# gmail invitation?



## moneyblues (19 Sep 2006)

I want to get a gmail account. Would anyone have a spare invitation please. Or else know where I could try. I've spent ages on the net trying to find an invitation but they are always out of date.
Thanks.


----------



## addob (19 Sep 2006)

Ask nicely and you get what you want! I've sent you one.


----------



## ninsaga (19 Sep 2006)

...what are the benefits of a gmail account (am I missing something.... )


----------



## Miles (19 Sep 2006)

I think the 2 Gigs of free space is the biggest attraction.


----------



## addob (19 Sep 2006)

The details are here. Personally I like it better than an e-mail account like hotmail and find I have no problem with spam or junk mail, I haven't had one in the year or so since I've joined up!


----------



## moneyblues (19 Sep 2006)

Thanks again addob for sorting me out.



> I think the 2 Gigs of free space is the biggest attraction


 


> find I have no problem with spam or junk mail, I haven't had one in the year or so since I've joined up!


 
I couldn't begin to count the time I 've wasted sorting out fraudalent emails and their consequences since I opened my ebay and paypal accounts. And now, sice I downloaded IE 7 my laptop keeps crashing!
So you are both right - I can now back up my data files and hopefully avoid anymore scam/spam emails.


----------



## irishlinks (19 Sep 2006)

With gmail you will still get spam if your email address becomes public - but gmail has a pretty good spam filter which dumps them all into a folder and deltes them after 30 days. You can look at them if you want to. Sometimes the spam filter puts a few "normal" emails in with the spam - so you might need to check now and again.
I have a few invites going spare if anyone wants one.


----------



## Sunnyboy (19 Sep 2006)

I use gmail. So do some of my friends.

Sometimes when I receive a gmail message on another mail system (i.e. work) there are lines and lines of gobbeldegook before the real message.

One thing that is brilliant about gmail is the ability to be able to search all mail for keywords (ie passwords etc that were sent to you ages ago).

^^^^^^^^^^^^^^^^

> Directions
a – List every distinct username that posts in the gmail invitation thread, naming each only once.
b – From the gmail invitation thread, write out the stretch from "I want to get" through "out of date." word for word.

> Data entries
^^^^^^^^^^^^^^^^

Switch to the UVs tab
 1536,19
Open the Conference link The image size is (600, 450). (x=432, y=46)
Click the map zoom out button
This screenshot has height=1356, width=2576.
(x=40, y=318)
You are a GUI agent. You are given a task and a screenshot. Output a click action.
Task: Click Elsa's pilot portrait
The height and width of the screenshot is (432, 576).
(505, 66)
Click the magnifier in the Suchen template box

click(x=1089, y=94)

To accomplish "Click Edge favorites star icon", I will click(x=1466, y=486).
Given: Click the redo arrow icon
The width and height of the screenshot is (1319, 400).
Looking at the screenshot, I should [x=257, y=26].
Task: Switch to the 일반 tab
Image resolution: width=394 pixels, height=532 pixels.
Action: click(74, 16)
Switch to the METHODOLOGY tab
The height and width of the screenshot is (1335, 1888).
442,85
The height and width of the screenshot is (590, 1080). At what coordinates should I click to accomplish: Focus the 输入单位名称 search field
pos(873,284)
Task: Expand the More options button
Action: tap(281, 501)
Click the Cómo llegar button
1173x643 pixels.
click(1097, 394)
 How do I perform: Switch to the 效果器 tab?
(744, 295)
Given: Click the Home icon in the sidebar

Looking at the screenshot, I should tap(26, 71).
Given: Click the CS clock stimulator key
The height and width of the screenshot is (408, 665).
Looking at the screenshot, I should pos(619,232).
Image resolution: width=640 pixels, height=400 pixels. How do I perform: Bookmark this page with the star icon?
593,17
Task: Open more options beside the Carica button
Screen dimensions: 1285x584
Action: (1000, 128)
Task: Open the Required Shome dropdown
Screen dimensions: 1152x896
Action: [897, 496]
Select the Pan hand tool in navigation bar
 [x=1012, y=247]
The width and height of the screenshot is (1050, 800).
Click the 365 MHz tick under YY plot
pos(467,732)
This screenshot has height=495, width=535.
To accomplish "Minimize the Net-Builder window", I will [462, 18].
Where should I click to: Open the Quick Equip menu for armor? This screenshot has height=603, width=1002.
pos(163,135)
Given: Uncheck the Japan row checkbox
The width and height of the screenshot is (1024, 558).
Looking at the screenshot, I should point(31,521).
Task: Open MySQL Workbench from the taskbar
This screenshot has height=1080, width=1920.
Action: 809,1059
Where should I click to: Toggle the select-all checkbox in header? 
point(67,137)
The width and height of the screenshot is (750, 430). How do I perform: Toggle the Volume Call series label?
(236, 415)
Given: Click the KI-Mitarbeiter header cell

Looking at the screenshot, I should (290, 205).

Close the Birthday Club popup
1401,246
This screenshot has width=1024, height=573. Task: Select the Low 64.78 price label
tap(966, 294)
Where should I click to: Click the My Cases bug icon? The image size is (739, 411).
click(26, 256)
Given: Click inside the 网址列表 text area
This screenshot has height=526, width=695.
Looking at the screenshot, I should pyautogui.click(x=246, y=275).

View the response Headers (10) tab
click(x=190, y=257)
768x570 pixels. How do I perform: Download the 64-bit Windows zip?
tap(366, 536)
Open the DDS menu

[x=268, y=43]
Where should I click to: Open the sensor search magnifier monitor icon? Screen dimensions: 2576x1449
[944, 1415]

^^^^^^^^^^^^^^^^

> Worked answers
a – moneyblues, addob, ninsaga, Miles, irishlinks, Sunnyboy

b –
I want to get a gmail account. Would anyone have a spare invitation please. Or else know where I could try. I've spent ages on the net trying to find an invitation but they are always out of date.